Total awarded $ 478,470.11
Total received 2020. $328,470.11
If you seek to raise funds for your project, please provide details.
In 2020 we seek to raise $760 000 for the Zimbabwe office/activities of which 478 000 has been secured. An additional $140 000 will be raised for technical support for Malawi, Kenya, Zanzibar for 2020 bringing the total to $900 000. We aim to raise about 80% of the $900 000 through grants, while 15% will be raised through our franchising system and 5% through earned income.We hope to raise the money by September 2020 for 2020 activities, while funds for 2021 are intended to be raised by March 2021.
What are your estimated expenses for 2020?
Personnel cost for Zimbabwe, Malawi, Zanzibar and Kenya will be $230 000
This will go towards supporting the teams running Friendship bench mainly in Zimbabwe with additional support to 2 people in each of the 3 other countries.
Program costs for the 4 countries will be 600 000
Program costs are our largest expenditure which involves training, supervision, running workshops such as theory of change workshops physically or virtually via zoom, providing technical support analysis of data and publishing
Equipment 50 000
This includes laptops, desk tops, printers in all 4 countries and vehicle maintenance/repairs
Travel $ 20 000
Travel to existing and new sites in the region in the 4 countries
Why are you applying for The Elevate Prize?
Salaries for the two senior team members. By on boarding these two new hires Friendship Bench will be in a stronger position to implement its scale up strategy and leverage digital technology.
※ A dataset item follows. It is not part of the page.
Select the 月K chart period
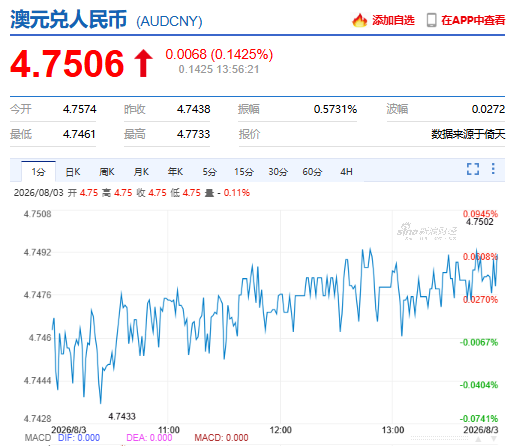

The Elevate Prize will also enable our team to provide more robust technical support to Malawi, Zanzibar and Kenya as we scale.
Our team would further benefit from further professional management and development services and connections with influencers mentioned above.
As the main voice of friendship bench I would benefit from a tailored marketing and campaign strategy which will ultimately increase our visibility fund raising abilities.
In which of the following areas do you most need partners or support?
Please explain in more detail here.
As we expand we will need a predictable funding and revenue model. Although we are currently working with a Franchise model we are still fine tuning this approach and would need support.
We are in need of hiring the right people with experience to take us to the next level particularly within the implementation and scale of the model.
Our monitoring and evaluation needs to be designed to manage big data as we increase the number of grandmothers and clients that we see.
What organizations would you like to partner with, and how would you like to partner with them?
We need an organisation that can provide input in putting together a systematic way of raising funds. Currently we are getting some support through the DRK foundation but our team would benefit from further support in this area.
We need organisations that can help identify the kind of people we would need to take our approach to the scale stage. An organisation that could provide both digital expertise and use of electronic packages for M&E would be helpful.